Temporary workers in Connecticut have just as much right to be in a safe job environment as permanent employees. This is why OSHA suggests that both employers and staffing agencies clearly define their responsibilities in their contracts to ensure compliance with workplace regulations and standards. Doing so may avoid confusion and legal problems.
If there are dangerous conditions at a workplace that result in a workers' compensation claim due to injuries sustained, OSHA may hold the staffing agency and temporary employer jointly responsible. In some situations, employers place temporary workers in a variety of roles. But before doing so, employers need to provide adequate safety and health training and give a full explanation of expected duties.
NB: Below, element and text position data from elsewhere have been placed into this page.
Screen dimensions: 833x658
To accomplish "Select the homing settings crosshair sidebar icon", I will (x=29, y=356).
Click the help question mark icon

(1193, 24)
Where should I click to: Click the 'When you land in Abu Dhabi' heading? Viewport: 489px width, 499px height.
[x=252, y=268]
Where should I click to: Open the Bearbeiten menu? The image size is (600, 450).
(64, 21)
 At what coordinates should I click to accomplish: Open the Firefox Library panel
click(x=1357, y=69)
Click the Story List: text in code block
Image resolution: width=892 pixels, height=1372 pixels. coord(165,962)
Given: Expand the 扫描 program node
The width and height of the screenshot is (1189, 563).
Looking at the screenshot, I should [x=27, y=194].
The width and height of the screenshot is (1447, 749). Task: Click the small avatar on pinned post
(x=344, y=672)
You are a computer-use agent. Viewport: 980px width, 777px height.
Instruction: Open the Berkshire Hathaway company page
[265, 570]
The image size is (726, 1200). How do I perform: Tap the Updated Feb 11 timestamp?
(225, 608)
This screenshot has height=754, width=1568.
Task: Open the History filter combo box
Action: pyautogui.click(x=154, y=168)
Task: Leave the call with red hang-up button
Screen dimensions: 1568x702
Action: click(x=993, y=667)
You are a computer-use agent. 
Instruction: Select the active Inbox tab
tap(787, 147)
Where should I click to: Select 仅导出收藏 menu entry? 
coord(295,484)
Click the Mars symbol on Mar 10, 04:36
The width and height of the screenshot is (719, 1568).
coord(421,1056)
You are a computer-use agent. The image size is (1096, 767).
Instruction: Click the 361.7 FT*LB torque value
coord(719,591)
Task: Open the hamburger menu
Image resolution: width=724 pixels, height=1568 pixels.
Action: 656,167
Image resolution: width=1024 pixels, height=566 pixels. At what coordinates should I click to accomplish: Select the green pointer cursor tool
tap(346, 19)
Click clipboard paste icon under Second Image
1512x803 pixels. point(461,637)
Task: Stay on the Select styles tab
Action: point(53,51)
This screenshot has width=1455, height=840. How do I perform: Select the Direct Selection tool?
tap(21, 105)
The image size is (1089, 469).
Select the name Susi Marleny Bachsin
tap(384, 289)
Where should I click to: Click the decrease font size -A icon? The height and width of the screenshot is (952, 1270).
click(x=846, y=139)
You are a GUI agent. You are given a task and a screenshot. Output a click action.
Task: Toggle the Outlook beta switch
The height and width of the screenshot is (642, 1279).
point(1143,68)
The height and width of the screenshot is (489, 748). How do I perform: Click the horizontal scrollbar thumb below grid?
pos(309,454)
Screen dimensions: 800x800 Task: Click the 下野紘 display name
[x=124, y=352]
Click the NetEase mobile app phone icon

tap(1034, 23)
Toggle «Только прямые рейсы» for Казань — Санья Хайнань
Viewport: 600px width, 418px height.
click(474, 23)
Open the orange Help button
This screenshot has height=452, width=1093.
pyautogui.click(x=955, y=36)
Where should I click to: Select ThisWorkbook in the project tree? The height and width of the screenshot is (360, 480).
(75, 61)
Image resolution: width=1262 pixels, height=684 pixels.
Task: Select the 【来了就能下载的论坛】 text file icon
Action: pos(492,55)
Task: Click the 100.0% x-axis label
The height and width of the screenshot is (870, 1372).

While employers have a responsibility to identify all possible hazards related to a position and to take reasonable safety precautions, staffing agencies also have to sufficiently prepare employees for expected work conditions. This sometimes requires a cooperative effort. For instance, a staffing agency might provide general health and safety training to temporary workers while the host employer gives more specific guidance relevant to the tasks that will be performed.
OSHA also stresses the importance of communication between staffing firms and host employers. Agencies are responsible for knowing ahead of time what conditions exist at a workplace to ensure they are sending qualified workers. At the same time, host employers must treat temporary workers like all other employees when it comes to training and safety and health protection.
OSHA stress the fact that ignorance of safety hazards on the part of an employer or staffing agency is not an excuse if a workplace injury accident occurs. Should a temporary worker have a difficult time filing a workers' compensation claim, an attorney can step in and attempt to facilitate the process.